Efficient Premature Ventricular Contraction Detection Based on Network Dynamics Features

Automatic detection of premature ventricular contractions (PVCs) is essential for early identification of cardiovascular abnormalities and reduction of clinical workload. As the most prevalent arrhythmia, PVCs can cause cardiac failure or sudden death. The difficulty resides in extracting features that effectively reflect the electrocardiogram (ECG) signals. Transition networks (TN), which represent the transition relationships between various phases of a time series, are advantageous for capturing temporal dynamics. Therefore, in order to recognize PVCs, each heartbeat was firstly split into serval segments; then their statistical properties were calculated for the sequence construction; finally, network topology related features were extracted from TN constructed by these sequences of statistical properties, and input into decision trees-based Gentleboost for PVC recognition.
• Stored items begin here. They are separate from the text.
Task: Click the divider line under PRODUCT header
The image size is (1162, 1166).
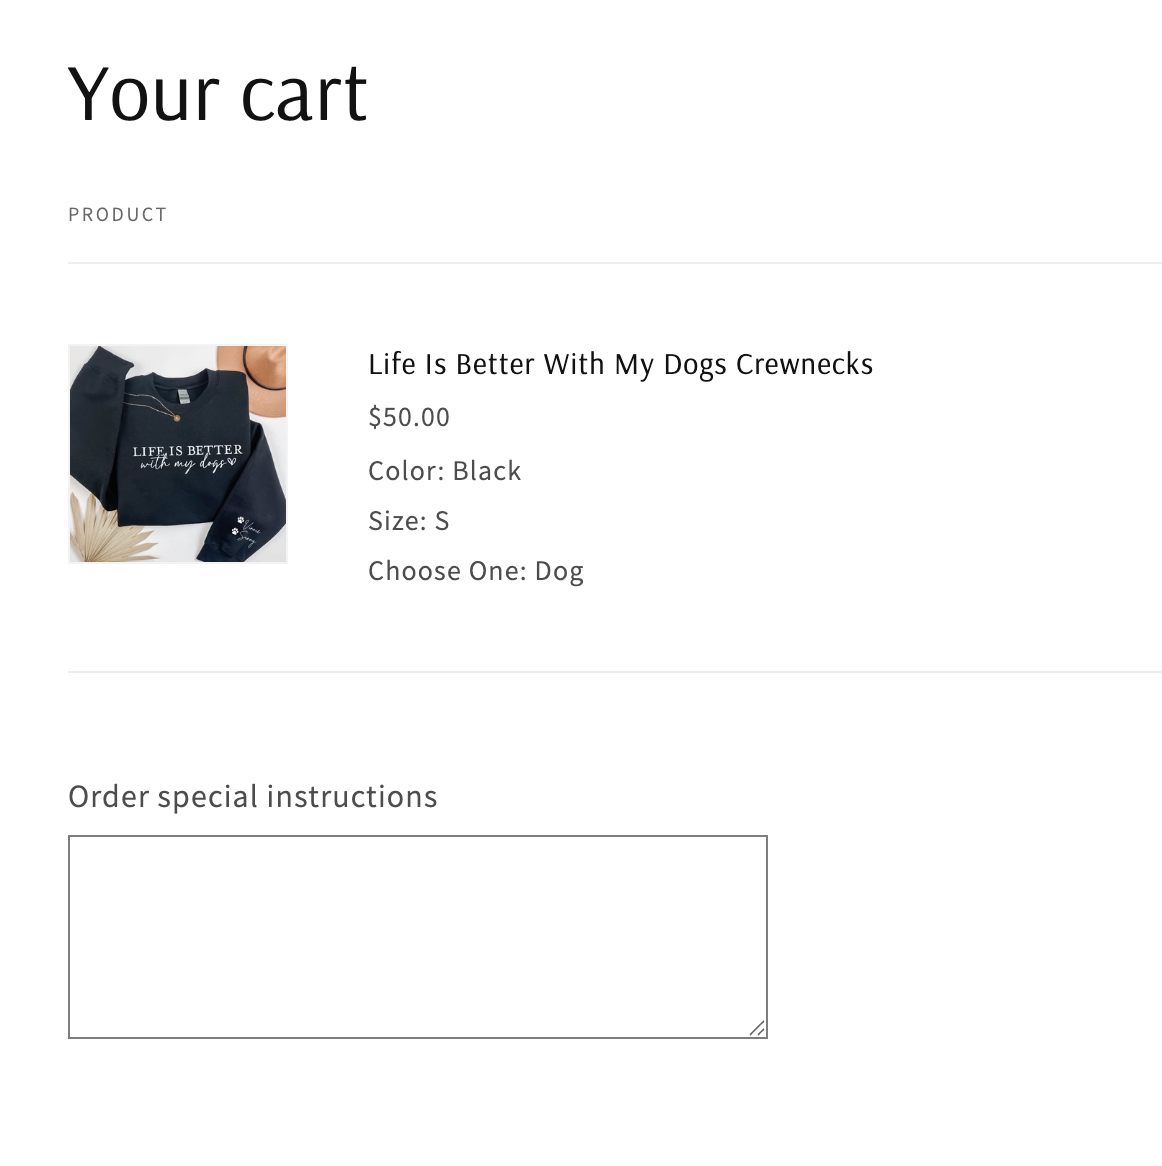Action: tap(614, 263)
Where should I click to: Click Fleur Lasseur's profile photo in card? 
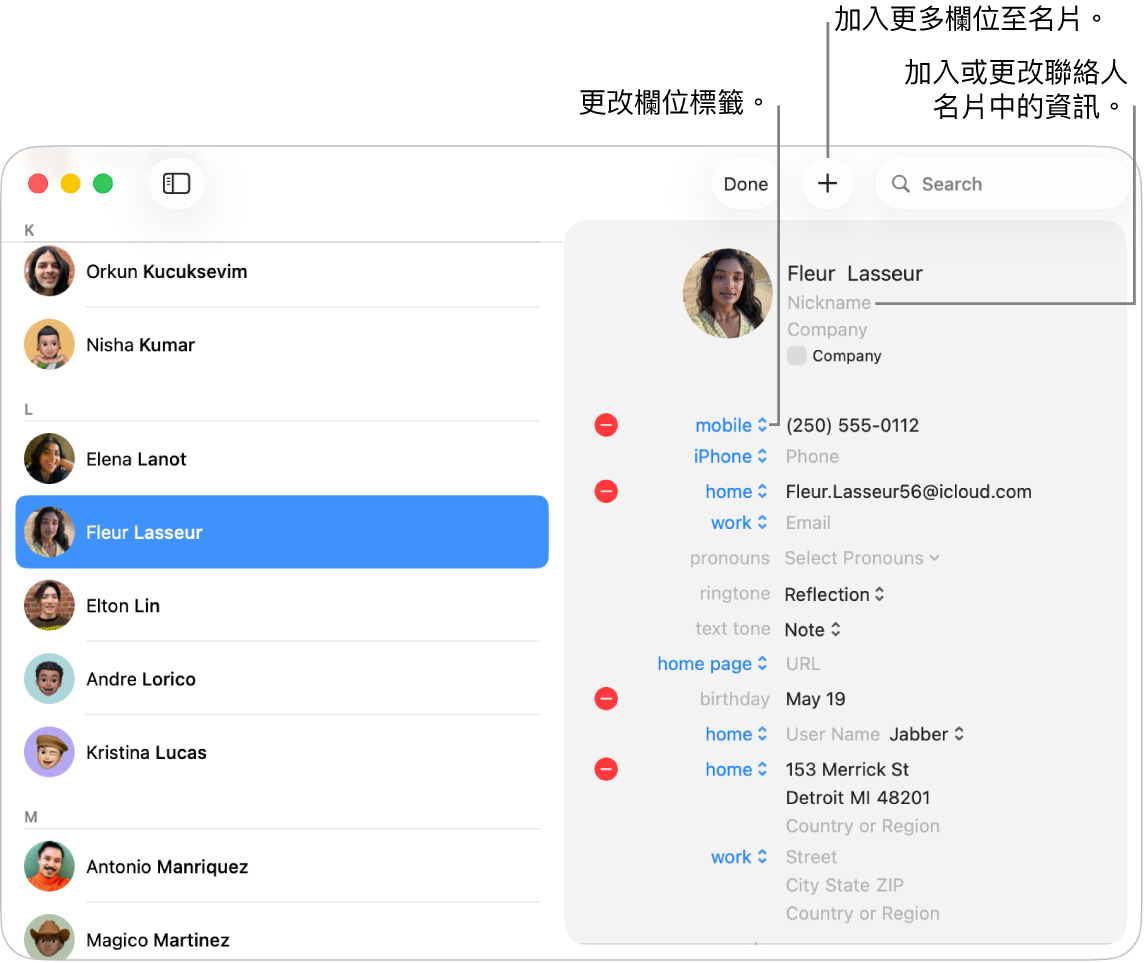[x=727, y=294]
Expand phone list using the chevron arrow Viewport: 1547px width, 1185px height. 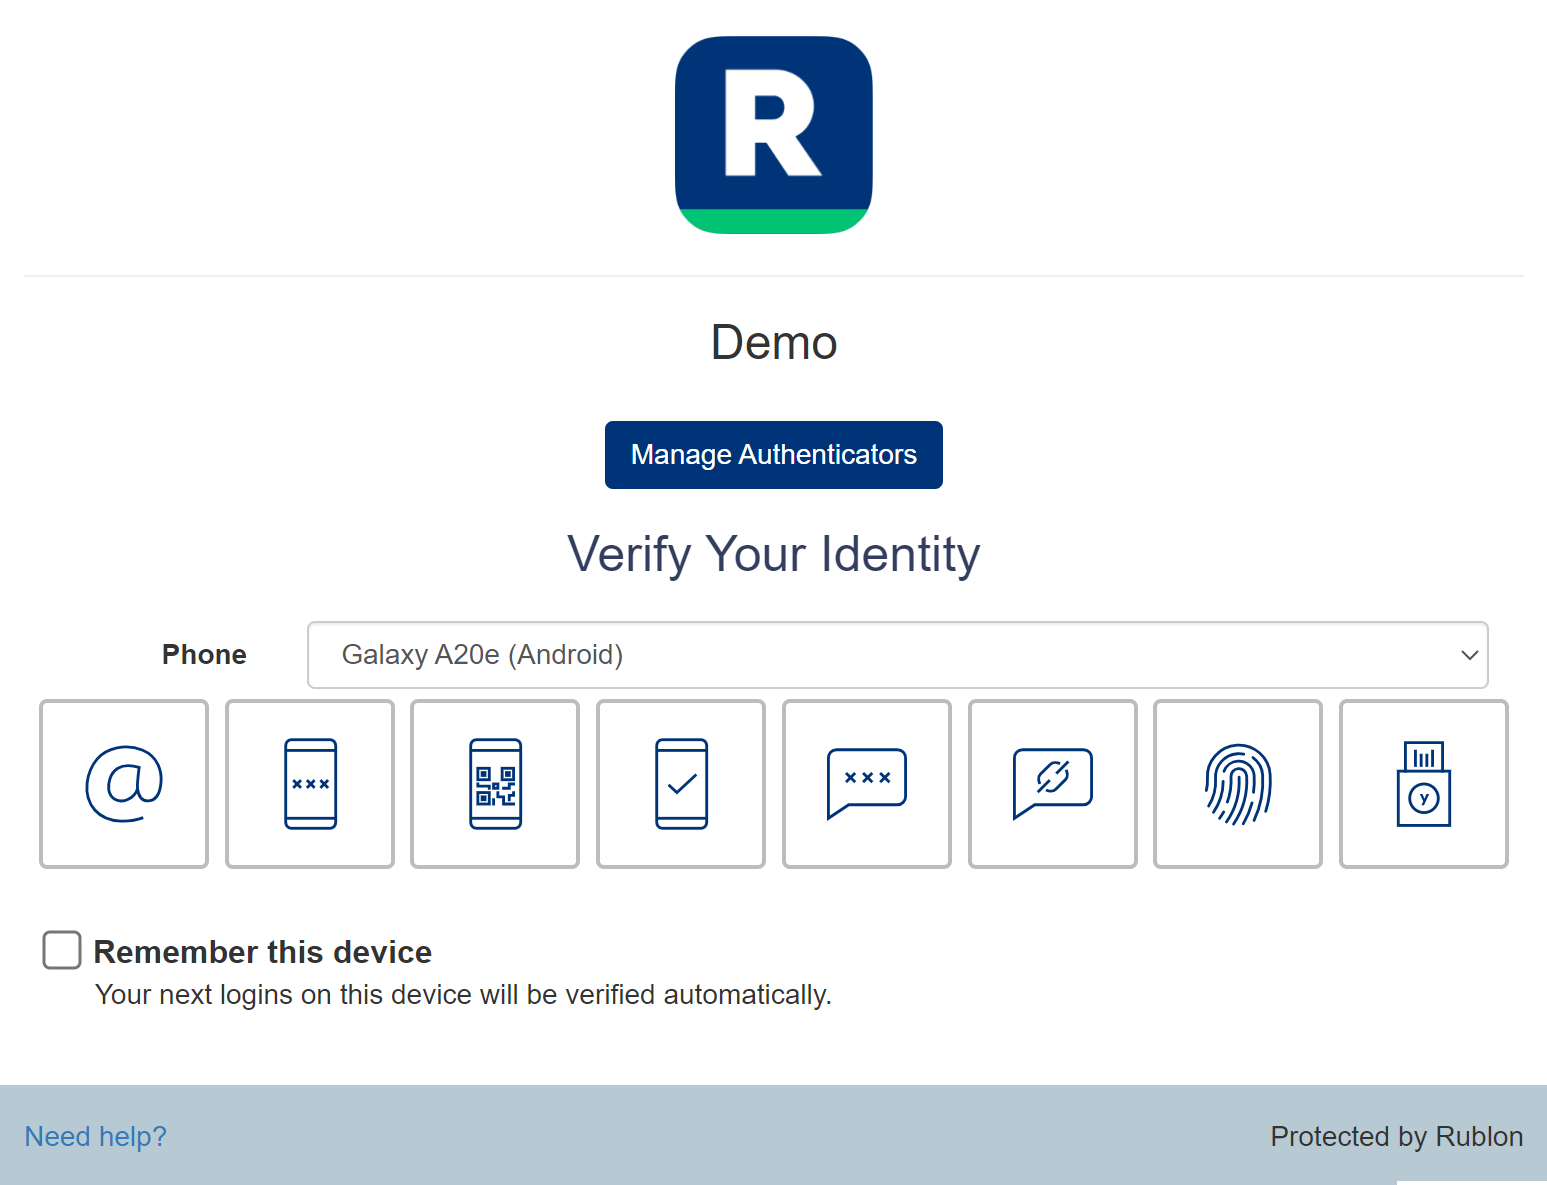click(1469, 655)
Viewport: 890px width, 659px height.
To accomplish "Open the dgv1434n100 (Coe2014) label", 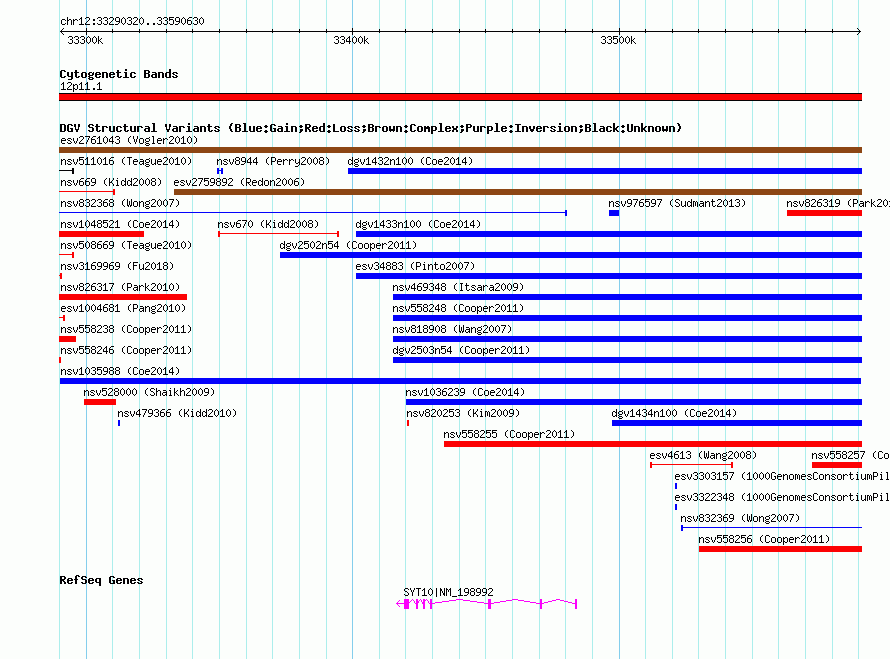I will click(674, 413).
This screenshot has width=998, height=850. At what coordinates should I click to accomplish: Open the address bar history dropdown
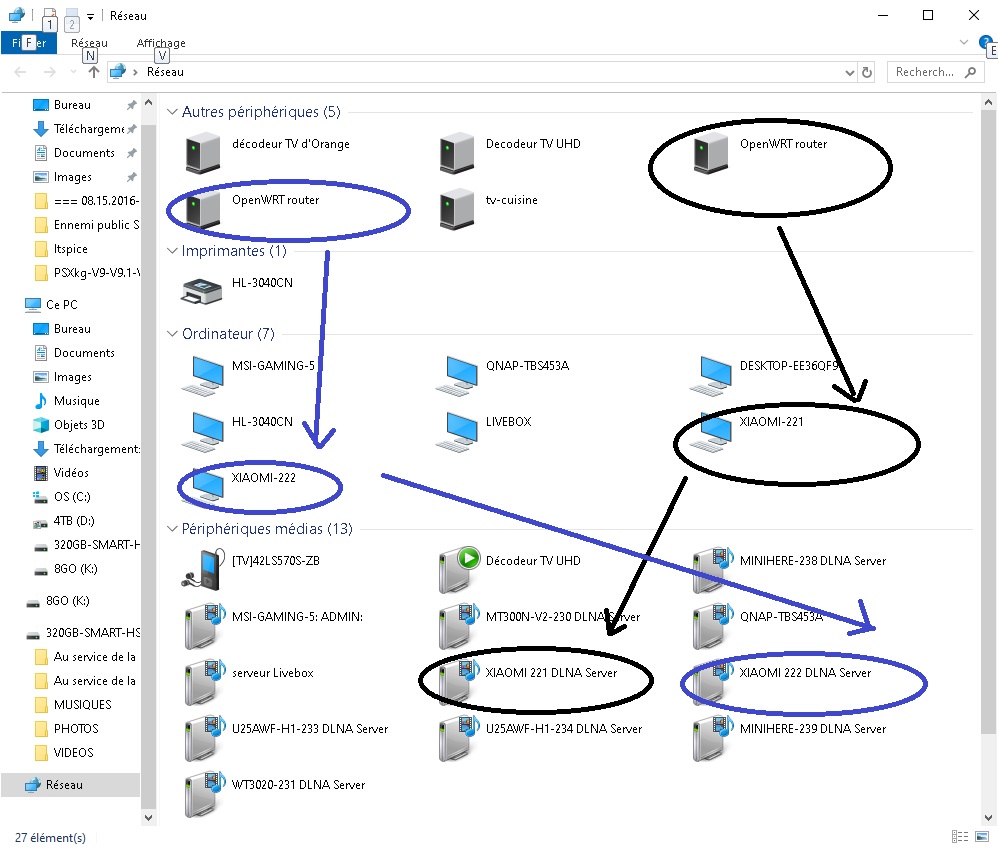click(x=849, y=72)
The algorithm was trained on MIT-BIH arrhythmia database (MIT-BIH-AR), and tested on St. Petersburg Institute of Cardiological Technics 12-lead arrhythmia database (INCART), wearable ECG database (WECG), and noise stress test database by four evaluation metrics: sensitivity, positive predictivity, F1-score (F1) and area under the curve (AUC). The proposed algorithm achieved an average F1 of 0.9784 and AUC of 0.9975 on MIT-BIH-AR, and proved good generalization ability on INCART and WECG with F1=0.9633 and 0.9467, AUC=0.9887 and 0.9755, respectively. The algorithm also exhibited robustness and noise immunity as evidenced by tests on sensitivity of R-wave peak offset and noise, and real-world daily life conditions. Overall, the proposed PVC detection algorithm based on TN theory offered high classification accuracy, strong robustness, and good generalization ability, with great potential for wearable mobile applications.